Not Just Opioids: NSAID, Ibuprofen Abuse Common, Many Unaware Of Risks Of OTC Pain Relievers
We’ve all heard about the tragedies of the opioid epidemic – but underlying opioid abuse is another widespread crisis, of sorts – chronic pain. According to the National Center for Health Statistics (2006), more than 76 million, or one-quarter of all Americans, have experienced pain that lasts longer than 24 hours. Indeed, chronic pain is the most common cause of long-term disability.
Therefore, we should not be surprised that opioids aren’t the only pain-relieving drugs being overused. New research has found that a substantial number of Americans are taking too many over-the-counter pain remedies, as well.
According to the study, for example, among those surveyed who use ibuprofen (i.e. Advil) or other nonsteroidal anti-inflammatory drugs (NSAIDS), 15% reported exceeding the maximum daily dosage.
NSAIDs are a class of medication that includes aspirin, Advil, Motrin, naproxen sodium, and the prescription pain reliever Celebrex.
For the study, researchers monitored the weekly intake of NSAIDs of 1,300 adults from 2015-2016. All subjects had used an ibuprofen medication at some time during the month before completing their reports.
Many subjects stated they’d taken more than the maximum daily limit of a single NSAID, had used two different NSAIDs in combination, or had taken a second dose earlier than recommended.
David Kaufman, study author and director of Boston University’s Slone Epidemiology Center, per HealthDay News:
“…most NSAID use is over-the-counter with users deciding what to take without involvement by health care providers.”
Kaufman contends that NSAID abuse may cause serious side effects, which may include gastrointestinal bleeding and an increased risk of cardiac arrest. He believes his team’s findings “can help guide programs that will lead to safer NSAID use.”
About the Study
The study participants had an average age of 45, 75% were Caucasian, and around 60% were women.
About 85% stated they had taken over-the-counter ibuprofen during the seven days they recorded their use. About 37%, however, also took other NSAIDs. Aspirin was the most common, followed by naproxen sodium.
Oddly, less than 40% actually knew that the medications there were using were, indeed, NSAIDs. Also, 11% of ibuprofen users and 23% of naproxen users recorded taking more than the recommended daily dosage at least one time during the week.

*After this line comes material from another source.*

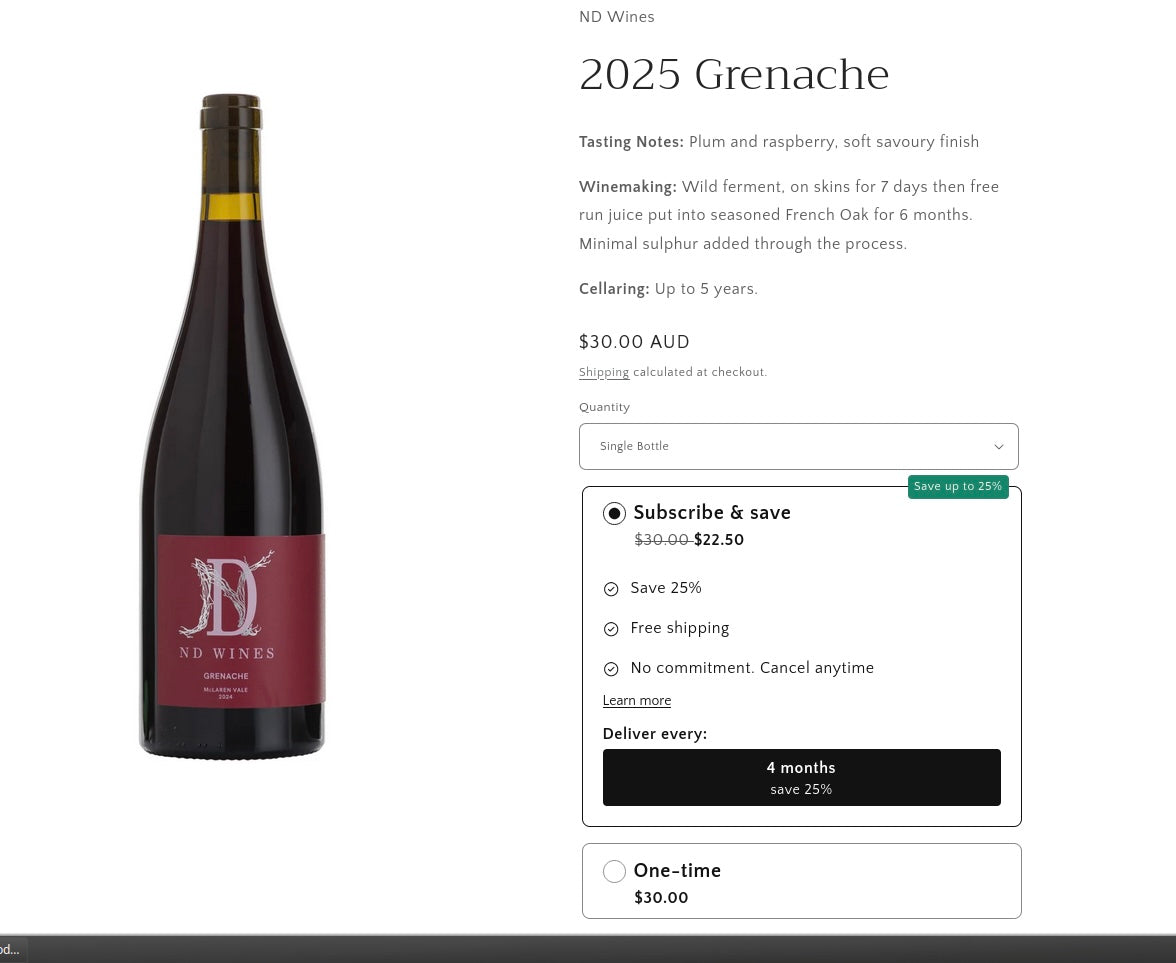Click the chevron arrow in Quantity selector
This screenshot has width=1176, height=963.
point(998,447)
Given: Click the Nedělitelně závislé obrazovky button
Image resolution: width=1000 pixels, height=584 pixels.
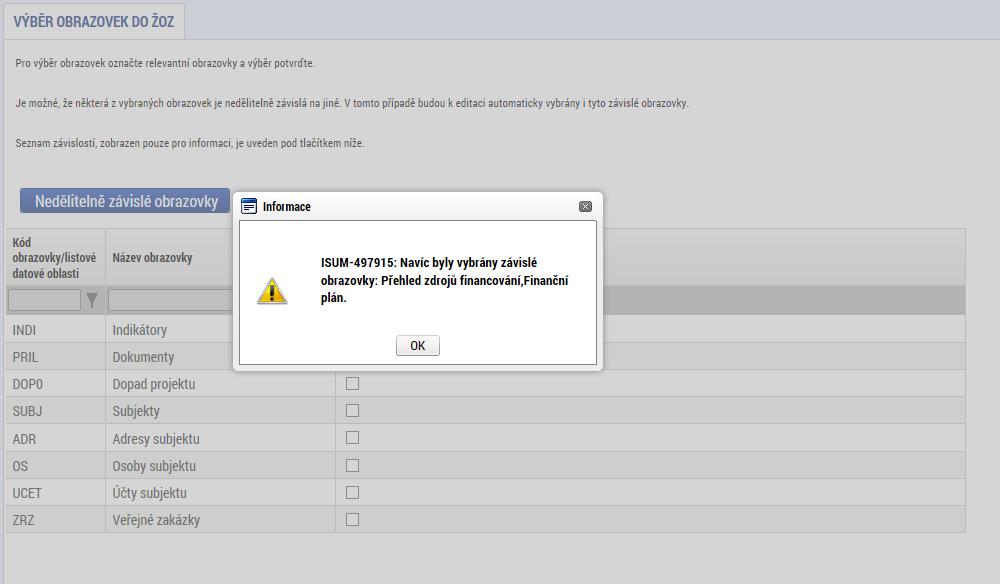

In total, about 15% of study participants had exceeded the dosing indications for at least one NSAID on at least one day during the week.
Researchers also found that the risk for excessive NSAID use was higher among those who were in poor physical condition and also battled chronic pain. Participants who had a relatively poor knowledge about appropriate dosing also had a higher risk.
Kaufman somewhat negated the idea that participants were using excessive amounts of NSAIDs to avoid opioid painkillers:
“My guess is that while avoidance of opioids may influence prescribing decisions by doctors, it may not affect consumer behavior very much.”
Rather, Kaufman posits that some consumers may simply opt to use an excessive amount of medication, but also that such behavior could be mitigated with improved education.
Side Effects Of NSAIDS
The side effects of NSAIDs are similar across the different types (aspirin, ibuprofen, and naproxen sodium) and may include:
- upset stomach, heartburn, indigestion, nausea, and vomiting
- gastritis, gastrointestinal ulcerations, and abdominal pain
- bloating, gas, diarrhea, and constipation
- dizziness, headache, and nervousness
- mild itching, rash, or tinnitus (ear ringing)
- dizziness and drowsiness
- increased bruising and bleeding
Many Do Not Know The Risks Of Acetaminophen (Tylenol)
While there do not appear to be any recent studies on the use or overuse of acetaminophen (Tylenol), there was a survey in 2013 that revealed many Americans have a lack of understanding of the potential risks of using this medication.
Moreover, around half stated that they were unaware of any safety warnings associated with using acetaminophen. Still, 4 out of 5 did say that overdosing on the medication could result in serious side effects.
Over one-third of those surveyed believed it was safe to combine Tylenol specifically with another medication that contains acetaminophen. This action, however, could result in an accidental overdose.
The findings suggest only modest success for both the required labeling on packages of Tylenol that intend to warn consumers about the dangers of the medication.
Since 2009, the FDA has required that OTC acetaminophen have a warning label that the medication can cause severe liver damage. It also required that prescription drugs that contain acetaminophen warn that an overdose can be fatal. This warning is not required for OTC acetaminophen, however, and in reality, about 60% of the medication is sold without a prescription.
When used as indicated, acetaminophen is most often safe, with very few side effects. But in excessive doses, it can damage the liver with painful and deadly consequences.
According to the Centers for Disease Control and Prevention, about 150 people die from accidental acetaminophen overdoses every year. Thousands more are admitted to emergency departments and hospitals due to acetaminophen poisoning.
The FDA refers to acetaminophen toxicity a “persistent, important public health problem.”